The Gelonians lived alongside the Budini in the valley of the Vorskla river.

==History==
===Origins===
According to the 5th-century BC Greek historian Herodotus in Book 4 of The Histories, the Gelonians were originally Greeks who left from their trading ports along the northern coast of the Black Sea and settled among the nomadic Budini. Herodotus explicitly contrasts the Gelonians with their nomadic neighbours, noting that while the Budini were nomads with distinct physical traits (described as red-haired and bright-eyed), the Gelonians were agriculturalists who cultivated crops, maintained gardens, and consumed grain. Culturally, the Gelonians retained numerous Greek traditions. They built wooden temples and shrines dedicated to the Greek pantheon, adorned them in the traditional Greek manner, and celebrated festivals in honor of Dionysus. Linguistic hybridity also characterized the population; Herodotus observes that the Gelonians spoke a language that was "half Greek and half Scythian".

According to Tadeusz Sulimirski the Geloni likely originated as a group as the Scythians proper who lived in the Pontic steppe, due to which their name appears in the Scythian genealogical myth along with the Agathyrsi.
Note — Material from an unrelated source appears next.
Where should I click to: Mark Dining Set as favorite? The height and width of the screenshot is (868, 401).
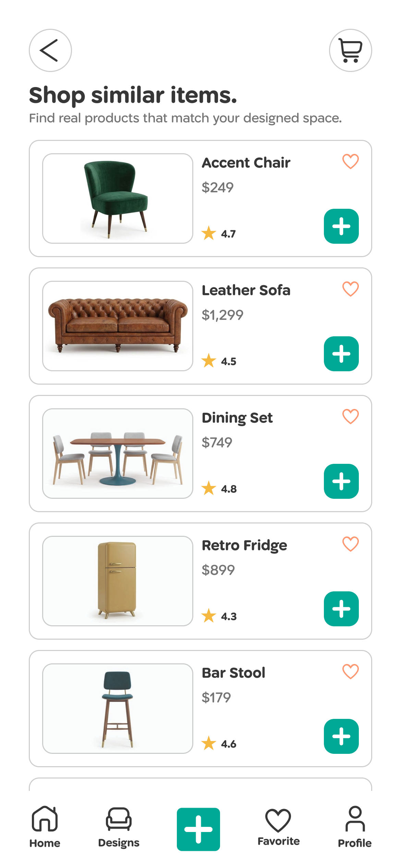[x=350, y=417]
Like the Agathyrsi, the Gelonians lived outside of Scythia and were independent of the Scythian kingdom.

===Gelonus===
During the 6th century BC, the city of Gelonus was built in the country of the Budini, where the Gelonians set up an important industrial, commercial, and political centre. The Gelonians and Budini both lived in Gelonus, although each population lived in separate sections of the city: the Gelonians lived in the eastern earthwork, were was located the city's industrial, commercial, and political centre; the poorer native Budini lived in the western earthwork.

===The Persian invasion===
When the Persian Achaemenid king Darius I attacked the Scythians in 513 BC, the Scythian king Idanthyrsus summoned the kings of the peoples surrounding his kingdom to a meeting to decide how to deal with the Persian invasion. The kings of the Budini, Gelonians and Sarmatians accepted to help the Scythians against the Persian attack, while the kings of the Agathyrsi, Androphagi, Melanchlaeni, Neuri, and Tauri refused to support the Scythians.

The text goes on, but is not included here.